29 thoughts on “Weekend reflections

  1. Kevin Cox, you say “It is obvious that if it costs less energy to produce than it generates then solar cells will save green house gas emissions.”

    That statement contains an “if” and that was the essence of my post. I was wondering if a solar panel costs less or more energy to produce than it generates over its lifespan. I was also pointing to the need to add in transport and distribution costs and obsolesence or decommissioning costs. I was not stating an answer either way. I was simply stating that the obvious “comon sense” assumption that solar panels save on C02 emissions needs to be tested.

    It is certainly the case that a number of scientists (Pimentel is one) question the value of biofuels because they have calculalated energy inputs and energy outputs from biofuel production and use.

    “”There is just no energy benefit to using plant biomass for liquid fuel,” says David Pimentel, professor of ecology and agriculture at Cornell. “These strategies are not sustainable.”

    Pimentel and Tad W. Patzek, professor of civil and environmental engineering at Berkeley, conducted a detailed analysis of the energy input-yield ratios of producing ethanol from corn, switch grass and wood biomass as well as for producing biodiesel from soybean and sunflower plants. Their report is published in Natural Resources Research (Vol. 14:1, 65-76).

    In terms of energy output compared with energy input for ethanol production, the study found that:

    corn requires 29 percent more fossil energy than the fuel produced;
    switch grass requires 45 percent more fossil energy than the fuel produced; and
    wood biomass requires 57 percent more fossil energy than the fuel produced.
    In terms of energy output compared with the energy input for biodiesel production, the study found that:

    soybean plants requires 27 percent more fossil energy than the fuel produced, and
    sunflower plants requires 118 percent more fossil energy than the fuel produced. “”

    Full article at;

    In other words, biomass fuels are an “energy sink” not an “energy tap”. I am concerned, similarly that solar panels might be a “energy sink” rather than a net energy source.

  2. Ikonclast – a quote from the US office of Energy Efficiency and Renewable Energy:

    “Typically, the energy payback time (i.e., the time it takes for a PV system to generate the same amount of energy that it took to manufacture the system) for PV systems is 2 to 5 years. Since a well-designed and maintained PV system will operate for more than 20 years, and a system without moving parts will operate for close to 30 years, PV systems produce far more energy over their useful life than we use to manufacture them.”

    This quote, plus links to technical papers on this question, are at:

  3. They have probably done their homework (ie. empirical tests) so I will accept that. I would like also to see the research of an incisive researcher like Pimentel on PV solar panels.
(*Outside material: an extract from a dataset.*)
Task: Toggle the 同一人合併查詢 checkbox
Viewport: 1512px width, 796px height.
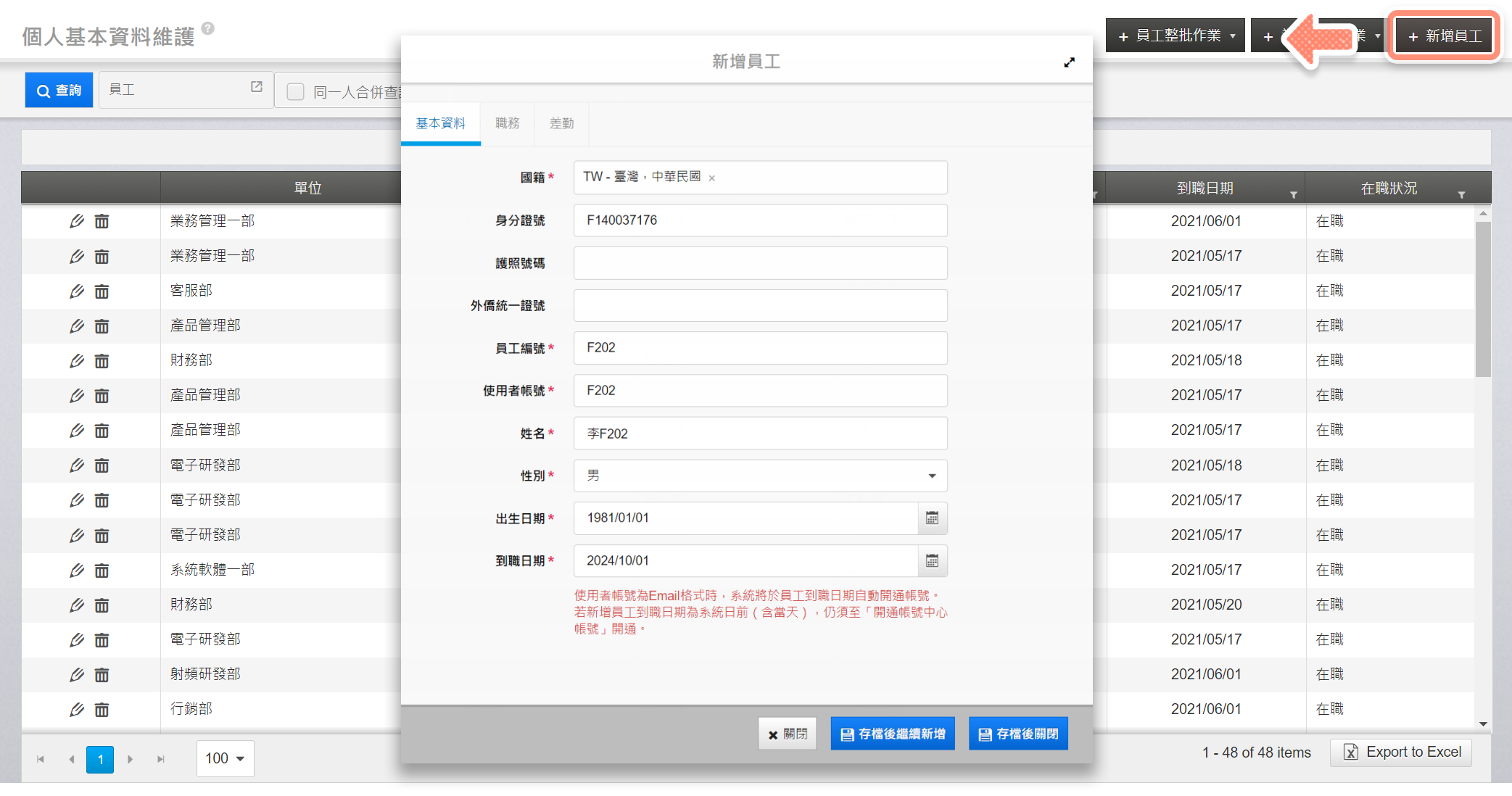Action: pyautogui.click(x=295, y=92)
    The PV energy return is quite modest. Two to five years just to get the energy back is rather mediocre in my book. And it does not even appear that they have counted transport, installation and decommissioning (dumping, recycling) energy costs.
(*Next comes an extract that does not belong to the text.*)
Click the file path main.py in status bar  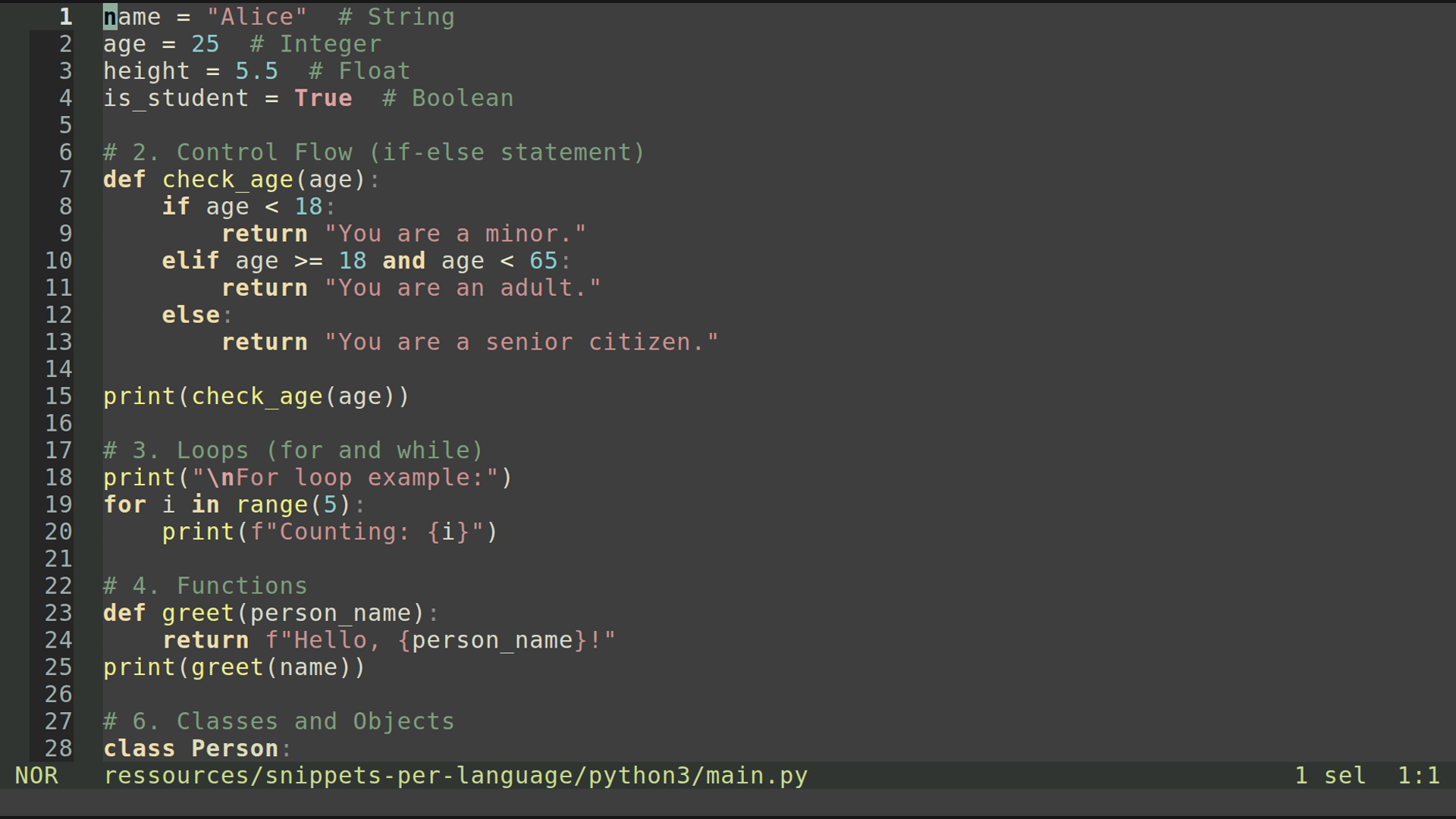tap(455, 775)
    It seems quite likely that those energy costs could double the situation to four to ten years to get back energy inputs.
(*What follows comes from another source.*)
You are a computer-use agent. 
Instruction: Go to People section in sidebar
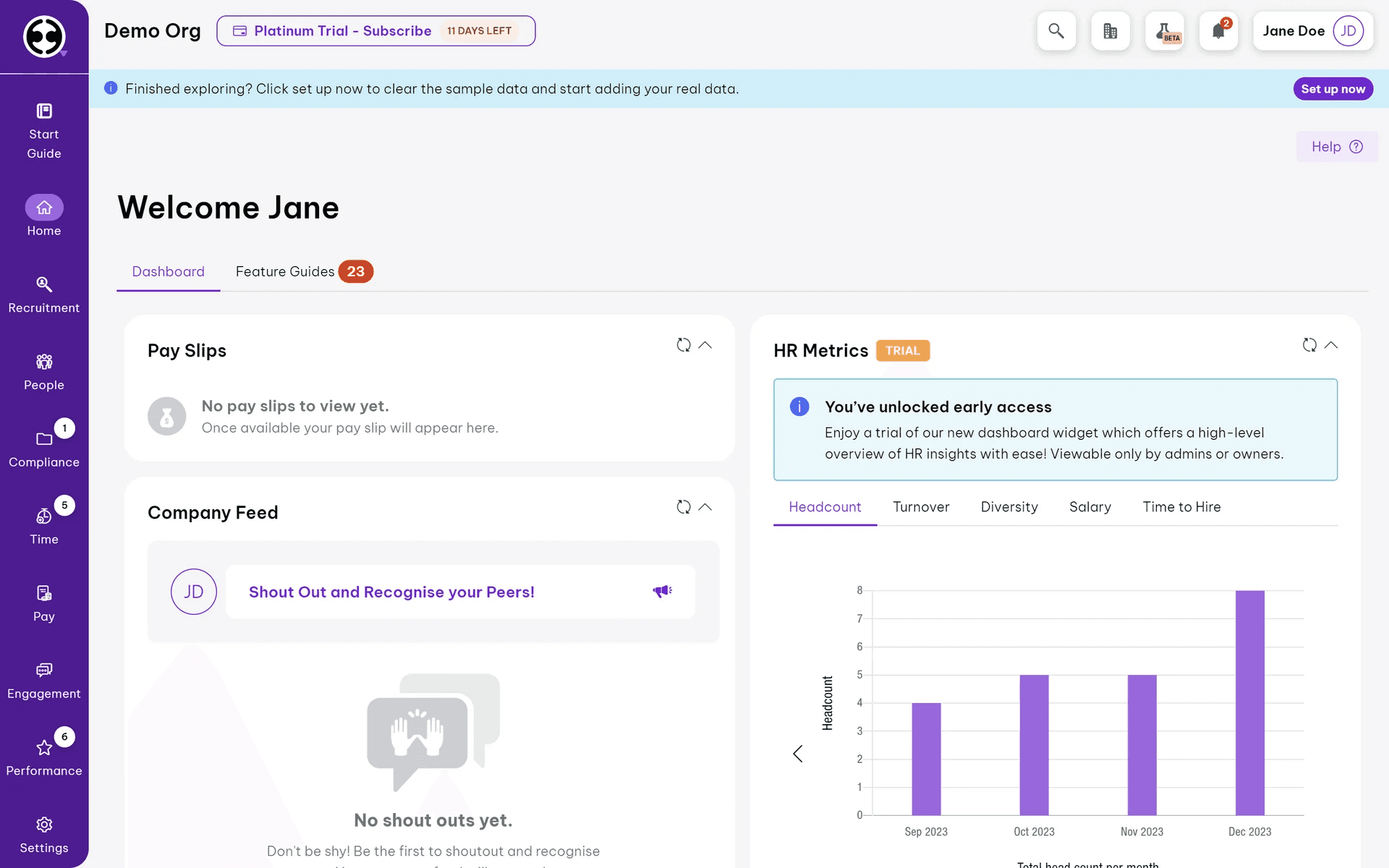point(44,372)
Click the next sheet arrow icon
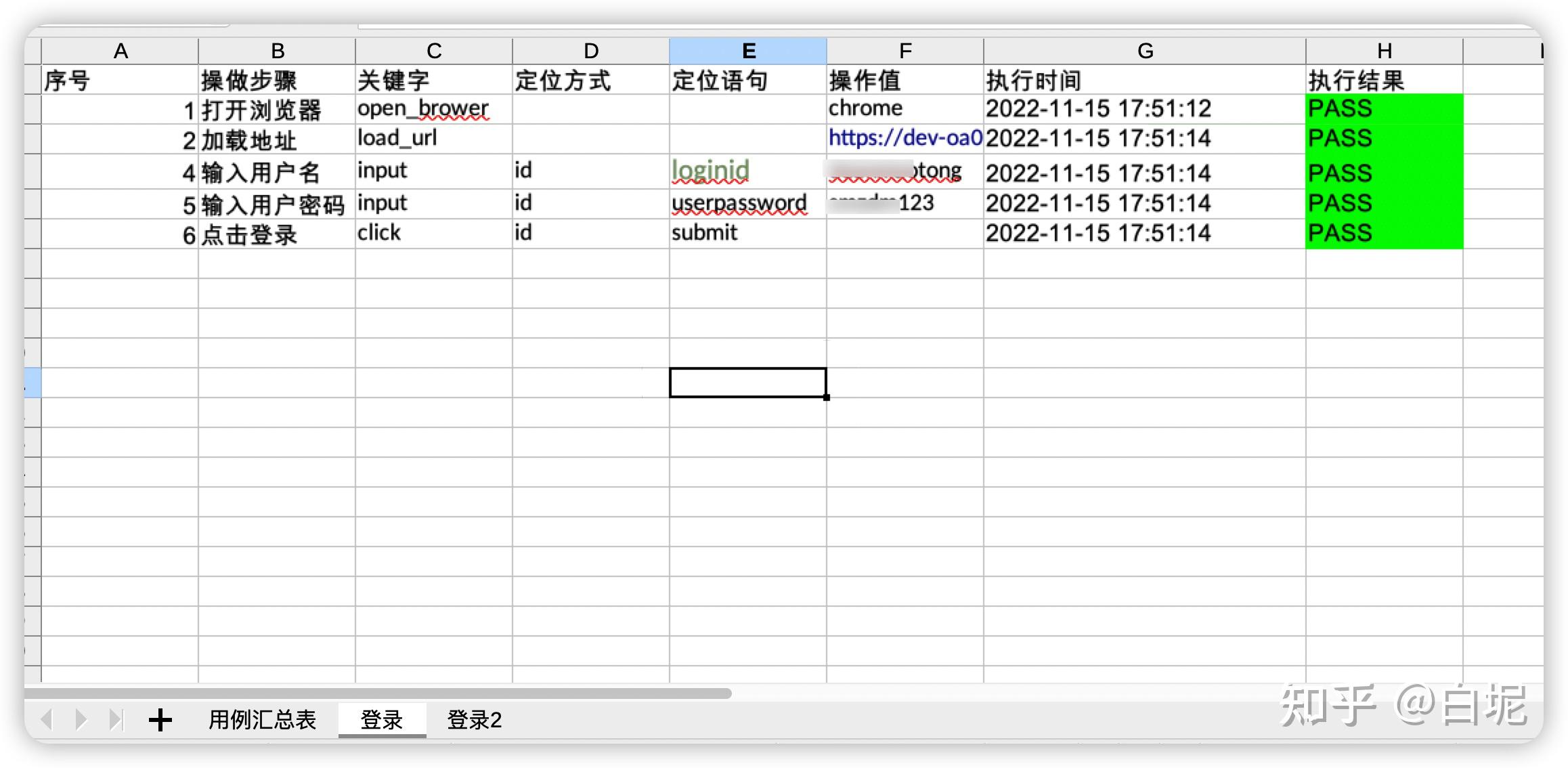Image resolution: width=1568 pixels, height=768 pixels. tap(81, 719)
    How long does it take to get back the energy input into manufacturing a diesel generator I wonder? (Assuming for the moment that the diesel fuel is free like the sunlight is free.) I would wager that it is much less then 2 years. I suspect a few hundred hours of operation would do it easily.

    This illustrates one of the problems of transition to renewable power with a low return rate like PV solar panels. A large energy investment is required up front and this energy investment is only slowly recouped. The large up front energy investment is subsidised as it were by fossil fuel use until the solar investment is paying its own way by generating enough power to manufacture all future PV needs plus meeting other power needs.

    If we are not careful we will be caught in an energy “bind”, a severe energy shortage, where not enough renewables have come on stream to meet needs and fossils are declining severely. Whilst we currently waste enormous amounts of energy and could probably live nearly as well on half the energy we could still have an energy crunch where failure to secure energy security then impacts on food security and the need to run urban infrastructure.

    I don’t need to sketch out what happens to populations facing food shortages and collapsing urban infrastructure.

  4. In find the discussions on energy efficiency very interesting. The type of questions Iconoclast raises are assumed to be answered when a economic theoretician writes down, in an abstract way, “production possibilities” and checks for “resouce feasibility” in an intertemporal model of an economy with finite life. (Sometimes I gain the impression that Economics, concerned with the material welfare of humans, will survive outside Economics and Commerce Faculties.)